Sur le volet privé, les sociétés de sécurité chinoises, souvent composées d’ex-militaires, protègent projets et ressortissants dans des zones à risque élevé, en Nigeria ou au Soudan du Sud. Au plan global, l’Initiative pour la sécurité mondiale esquisse un cadre normatif où l’Afrique devient laboratoire et partenaire de l’ambition chinoise de remodeler l’ordre international.
Les États africains accueillent généralement favorablement cette coopération « gagnant-gagnant », sensible aux principes de souveraineté et de respect mutuel, et soucieux d’échapper aux conditionnalités occidentales. Toutefois, la présence de la Chine suscite aussi des inquiétudes : sécurité des investissements, répartition inégale des bénéfices, endettement, pratiques sociales et environnementales. La défiance monte surtout au niveau populaire, tandis que les élites politiques et sécuritaires y voient un partenariat crédible, notamment face au désengagement supposé des bailleurs traditionnels.

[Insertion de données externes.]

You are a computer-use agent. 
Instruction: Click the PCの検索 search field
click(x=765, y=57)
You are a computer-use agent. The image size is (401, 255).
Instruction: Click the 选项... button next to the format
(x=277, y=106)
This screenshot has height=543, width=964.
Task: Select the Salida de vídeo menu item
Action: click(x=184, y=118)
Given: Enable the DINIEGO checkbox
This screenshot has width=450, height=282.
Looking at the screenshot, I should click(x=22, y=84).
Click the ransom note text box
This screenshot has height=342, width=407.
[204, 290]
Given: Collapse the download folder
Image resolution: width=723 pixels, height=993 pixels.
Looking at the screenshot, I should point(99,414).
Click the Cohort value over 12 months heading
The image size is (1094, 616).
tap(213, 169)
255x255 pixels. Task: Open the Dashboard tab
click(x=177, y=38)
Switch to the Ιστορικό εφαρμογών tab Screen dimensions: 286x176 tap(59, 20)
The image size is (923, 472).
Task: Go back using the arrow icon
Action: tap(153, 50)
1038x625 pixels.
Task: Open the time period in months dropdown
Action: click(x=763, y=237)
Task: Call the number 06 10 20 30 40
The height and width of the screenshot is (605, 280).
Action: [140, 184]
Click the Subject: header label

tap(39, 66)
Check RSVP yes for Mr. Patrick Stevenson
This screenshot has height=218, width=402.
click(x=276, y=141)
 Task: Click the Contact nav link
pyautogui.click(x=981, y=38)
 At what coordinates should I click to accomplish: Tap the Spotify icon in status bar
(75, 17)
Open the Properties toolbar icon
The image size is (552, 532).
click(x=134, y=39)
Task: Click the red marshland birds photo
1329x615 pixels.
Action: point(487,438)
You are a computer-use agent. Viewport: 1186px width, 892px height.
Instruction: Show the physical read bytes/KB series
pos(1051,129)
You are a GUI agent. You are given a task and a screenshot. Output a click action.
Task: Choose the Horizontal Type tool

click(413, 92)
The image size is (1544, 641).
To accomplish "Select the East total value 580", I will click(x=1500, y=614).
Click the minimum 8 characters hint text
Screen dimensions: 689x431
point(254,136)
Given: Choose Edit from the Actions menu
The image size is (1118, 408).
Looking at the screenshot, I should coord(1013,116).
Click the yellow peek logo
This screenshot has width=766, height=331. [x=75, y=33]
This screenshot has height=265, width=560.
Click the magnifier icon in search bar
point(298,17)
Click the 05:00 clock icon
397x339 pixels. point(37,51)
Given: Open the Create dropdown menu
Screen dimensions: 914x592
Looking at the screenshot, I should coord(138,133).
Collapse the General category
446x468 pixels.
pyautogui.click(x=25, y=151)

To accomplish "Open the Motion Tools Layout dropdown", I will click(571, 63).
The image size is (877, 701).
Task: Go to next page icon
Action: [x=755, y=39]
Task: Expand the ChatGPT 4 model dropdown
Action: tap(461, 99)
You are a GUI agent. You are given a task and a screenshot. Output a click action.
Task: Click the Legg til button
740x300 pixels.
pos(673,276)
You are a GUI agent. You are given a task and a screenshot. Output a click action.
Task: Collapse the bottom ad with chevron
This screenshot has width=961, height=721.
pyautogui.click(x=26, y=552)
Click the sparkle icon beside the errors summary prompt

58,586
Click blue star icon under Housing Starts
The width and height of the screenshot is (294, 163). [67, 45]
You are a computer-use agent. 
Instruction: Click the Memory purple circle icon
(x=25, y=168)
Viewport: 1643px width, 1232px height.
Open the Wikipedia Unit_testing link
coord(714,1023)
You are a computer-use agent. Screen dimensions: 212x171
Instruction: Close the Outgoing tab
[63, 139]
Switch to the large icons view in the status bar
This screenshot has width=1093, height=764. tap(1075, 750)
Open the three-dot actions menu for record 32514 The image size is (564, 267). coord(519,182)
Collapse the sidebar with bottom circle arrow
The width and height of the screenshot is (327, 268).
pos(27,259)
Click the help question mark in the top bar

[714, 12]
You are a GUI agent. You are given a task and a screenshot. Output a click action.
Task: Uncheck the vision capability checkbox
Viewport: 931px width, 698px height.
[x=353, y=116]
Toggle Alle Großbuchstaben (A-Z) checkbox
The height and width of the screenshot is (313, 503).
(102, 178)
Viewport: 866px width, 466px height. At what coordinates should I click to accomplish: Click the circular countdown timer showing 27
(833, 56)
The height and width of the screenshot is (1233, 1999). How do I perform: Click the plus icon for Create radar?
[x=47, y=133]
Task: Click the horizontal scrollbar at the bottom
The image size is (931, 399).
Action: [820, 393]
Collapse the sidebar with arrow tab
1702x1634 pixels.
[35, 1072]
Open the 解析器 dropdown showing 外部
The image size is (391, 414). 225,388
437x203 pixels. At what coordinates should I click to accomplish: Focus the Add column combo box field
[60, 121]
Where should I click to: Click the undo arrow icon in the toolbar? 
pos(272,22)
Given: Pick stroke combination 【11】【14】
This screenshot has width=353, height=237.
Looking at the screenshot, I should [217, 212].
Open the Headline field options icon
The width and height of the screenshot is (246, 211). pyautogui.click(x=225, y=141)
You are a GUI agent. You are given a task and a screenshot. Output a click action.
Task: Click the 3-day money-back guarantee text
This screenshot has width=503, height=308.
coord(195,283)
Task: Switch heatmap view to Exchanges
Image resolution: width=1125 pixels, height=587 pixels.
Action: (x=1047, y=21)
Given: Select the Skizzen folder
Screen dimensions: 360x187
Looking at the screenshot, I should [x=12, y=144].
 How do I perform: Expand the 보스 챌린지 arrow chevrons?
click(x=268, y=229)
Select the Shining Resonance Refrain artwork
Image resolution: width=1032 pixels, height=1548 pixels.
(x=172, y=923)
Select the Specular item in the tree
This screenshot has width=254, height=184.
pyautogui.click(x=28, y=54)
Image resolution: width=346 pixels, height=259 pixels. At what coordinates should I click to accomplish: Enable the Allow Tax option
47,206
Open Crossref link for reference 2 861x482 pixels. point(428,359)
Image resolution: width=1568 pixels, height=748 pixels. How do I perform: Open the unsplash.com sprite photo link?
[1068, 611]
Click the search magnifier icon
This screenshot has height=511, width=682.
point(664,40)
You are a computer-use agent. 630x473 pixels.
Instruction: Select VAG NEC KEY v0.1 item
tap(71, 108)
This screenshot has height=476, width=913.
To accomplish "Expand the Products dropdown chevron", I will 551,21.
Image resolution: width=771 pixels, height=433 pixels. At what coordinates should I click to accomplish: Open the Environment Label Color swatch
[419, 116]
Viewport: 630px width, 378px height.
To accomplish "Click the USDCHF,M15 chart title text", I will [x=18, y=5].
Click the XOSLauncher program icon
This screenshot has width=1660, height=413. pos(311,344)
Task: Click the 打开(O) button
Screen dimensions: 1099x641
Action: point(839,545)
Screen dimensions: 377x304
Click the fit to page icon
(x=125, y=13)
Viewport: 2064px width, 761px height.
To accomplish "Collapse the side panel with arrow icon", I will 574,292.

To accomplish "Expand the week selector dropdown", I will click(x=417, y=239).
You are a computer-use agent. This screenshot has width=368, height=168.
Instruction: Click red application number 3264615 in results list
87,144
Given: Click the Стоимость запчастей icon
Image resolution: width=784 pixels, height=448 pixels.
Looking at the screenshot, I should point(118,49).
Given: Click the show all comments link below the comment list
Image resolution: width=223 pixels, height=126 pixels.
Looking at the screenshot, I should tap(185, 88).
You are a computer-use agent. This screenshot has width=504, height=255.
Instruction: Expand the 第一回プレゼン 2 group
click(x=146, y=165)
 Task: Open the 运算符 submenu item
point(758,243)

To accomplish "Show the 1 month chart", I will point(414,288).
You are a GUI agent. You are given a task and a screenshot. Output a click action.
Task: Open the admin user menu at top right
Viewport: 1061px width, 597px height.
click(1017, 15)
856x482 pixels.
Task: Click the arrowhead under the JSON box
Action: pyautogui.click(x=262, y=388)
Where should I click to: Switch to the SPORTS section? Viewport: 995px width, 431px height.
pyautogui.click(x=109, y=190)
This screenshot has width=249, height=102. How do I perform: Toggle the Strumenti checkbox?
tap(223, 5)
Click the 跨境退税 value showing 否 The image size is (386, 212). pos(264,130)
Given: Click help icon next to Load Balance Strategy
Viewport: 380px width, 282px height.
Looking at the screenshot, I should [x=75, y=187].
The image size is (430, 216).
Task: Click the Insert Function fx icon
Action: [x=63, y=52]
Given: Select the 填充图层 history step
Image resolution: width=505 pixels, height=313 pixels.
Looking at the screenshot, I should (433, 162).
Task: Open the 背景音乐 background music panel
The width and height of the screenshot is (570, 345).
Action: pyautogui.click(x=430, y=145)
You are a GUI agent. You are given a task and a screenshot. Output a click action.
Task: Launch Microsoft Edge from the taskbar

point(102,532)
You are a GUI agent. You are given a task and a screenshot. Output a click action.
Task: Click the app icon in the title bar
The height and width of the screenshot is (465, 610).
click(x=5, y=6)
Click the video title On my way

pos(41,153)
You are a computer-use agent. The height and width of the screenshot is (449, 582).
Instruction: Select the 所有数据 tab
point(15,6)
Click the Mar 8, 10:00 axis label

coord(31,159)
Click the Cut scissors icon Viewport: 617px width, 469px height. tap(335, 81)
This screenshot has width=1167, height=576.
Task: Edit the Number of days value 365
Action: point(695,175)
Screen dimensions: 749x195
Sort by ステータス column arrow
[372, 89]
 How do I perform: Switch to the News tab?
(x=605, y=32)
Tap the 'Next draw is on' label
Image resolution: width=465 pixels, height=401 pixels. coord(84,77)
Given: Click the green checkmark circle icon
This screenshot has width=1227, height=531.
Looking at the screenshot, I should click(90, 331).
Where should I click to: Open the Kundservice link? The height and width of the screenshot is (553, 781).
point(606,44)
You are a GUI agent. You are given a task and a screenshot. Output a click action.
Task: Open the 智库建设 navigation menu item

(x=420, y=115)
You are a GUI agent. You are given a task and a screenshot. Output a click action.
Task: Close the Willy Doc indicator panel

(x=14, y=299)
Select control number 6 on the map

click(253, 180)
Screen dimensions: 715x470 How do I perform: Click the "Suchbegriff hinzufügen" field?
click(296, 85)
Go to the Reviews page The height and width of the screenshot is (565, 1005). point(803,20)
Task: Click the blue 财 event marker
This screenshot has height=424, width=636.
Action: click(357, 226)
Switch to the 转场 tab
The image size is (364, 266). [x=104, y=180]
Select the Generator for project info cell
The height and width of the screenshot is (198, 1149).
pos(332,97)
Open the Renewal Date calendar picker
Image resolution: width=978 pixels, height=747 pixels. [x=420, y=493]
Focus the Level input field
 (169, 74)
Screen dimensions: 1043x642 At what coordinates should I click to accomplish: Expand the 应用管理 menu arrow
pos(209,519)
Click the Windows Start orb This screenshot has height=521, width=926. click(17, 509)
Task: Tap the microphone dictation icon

L’approche chinoise, non prescriptive vis-à-vis des régimes, lui permet de rebondir lors de changements de pouvoir – Mugabe au Zimbabwe ou coups d’État au Burkina Faso, au Mali, au Niger et en Guinée n’ont pas rompu les liens, même si la junte nigérienne rend désormais difficile l’environnement pour les entreprises chinoises. Pékin s’appuie sur un « sécurité nationale globale », intégrant dimensions économique, politique et culturelle, qui se traduit par la construction de centres de formation policière, la fourniture d’équipements de surveillance et l’exploitation potentielle d’infrastructures duales (ports, télécommunications).
À long terme, la vision chinoise inscrit l’Afrique dans un système mondial parallèle, du FOCAC à la Global Security Initiative (GSI), où la région est à la fois base et co-architecte d’un ordre multipolaire. Cependant, la capacité des États africains à négocier équitablement cette relation dépend de leur force institutionnelle et de l’implication des sociétés civiles. Le véritable test sera de voir si l’Afrique peut imposer ses propres conditions et tirer un développement conforme à ses valeurs, plutôt que de simplement s’adapter aux exigences de Pékin.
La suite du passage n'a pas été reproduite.